2. Definición de Sistemas de IA:

  • La regulación define los sistemas de IA como software desarrollado con la capacidad de utilizar datos para lograr un propósito que normalmente requeriría inteligencia humana. Cubre una amplia gama de aplicaciones de IA, incluidos modelos de aprendizaje automático y sistemas basados en reglas.

3. Enfoque Basado en el Riesgo:

  • La regulación categoriza los sistemas de IA en cuatro niveles de riesgo: Riesgo Inaceptable, Riesgo Elevado, Riesgo Limitado y Riesgo Mínimo. El nivel de riesgo determina los requisitos y obligaciones regulatorias impuestas a los desarrolladores y usuarios.

4. Sistemas de IA de Alto Riesgo:

  • Los sistemas de IA de alto riesgo incluyen aquellos utilizados en infraestructuras críticas, formación educativa o vocacional, servicios públicos esenciales, aplicación de la ley, control de migración y fronteras, e identificación biométrica. Se aplican requisitos más estrictos a estos sistemas.

5. Requisitos para Sistemas de IA de Alto Riesgo:

  • Para los sistemas de IA de alto riesgo, los desarrolladores deben cumplir con varios requisitos, incluida la calidad de los datos, documentación, transparencia, supervisión humana y robustez.
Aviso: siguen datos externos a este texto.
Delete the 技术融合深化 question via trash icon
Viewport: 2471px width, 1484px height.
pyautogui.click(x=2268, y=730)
Los análisis de conformidad, con la participación de un tercero, son obligatorios.

6. Transparencia y Explicabilidad:

  • La Ley de IA destaca la importancia de la transparencia y requiere que los sistemas de IA proporcionen a los usuarios información clara y accesible sobre las capacidades y limitaciones del sistema. También se exigen explicaciones para las decisiones tomadas por los sistemas de IA.

7. Gobernanza de Datos:

  • La regulación aborda el uso de datos en sistemas de IA, enfatizando la necesidad de gobernanza de datos. Promueve el uso de conjuntos de datos de entrenamiento de alta calidad, y los desarrolladores deben asegurarse de que los datos utilizados sean relevantes, representativos y libres de sesgos.

8. Prácticas Prohibidas:

  • Algunas prácticas de IA están prohibidas de manera absoluta en la regulación, especialmente aquellas consideradas como representando riesgos inaceptables. Esto incluye la manipulación de individuos a través de técnicas subliminales y la explotación de vulnerabilidades de grupos específicos.
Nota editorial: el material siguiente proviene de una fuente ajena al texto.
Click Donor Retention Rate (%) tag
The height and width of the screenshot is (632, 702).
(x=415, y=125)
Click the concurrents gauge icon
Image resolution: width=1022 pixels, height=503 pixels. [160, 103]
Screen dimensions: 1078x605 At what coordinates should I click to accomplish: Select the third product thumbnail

9. Cumplimiento y Sanciones:

  • Las autoridades competentes nacionales supervisarán el cumplimiento de la Ley de IA. El incumplimiento puede resultar en sanciones, multas o suspensión del marketing de un sistema de IA. Las infracciones graves pueden llevar a multas de hasta 30 millones de euros o el 6% de la facturación total anual mundial, lo que sea mayor.

10. Cooperación Internacional:

  • La UE fomenta la cooperación internacional en la regulación de la IA. La Ley de IA de la UE busca establecer un estándar global para la ética y la regulación de la IA, fomentando la colaboración con socios internacionales.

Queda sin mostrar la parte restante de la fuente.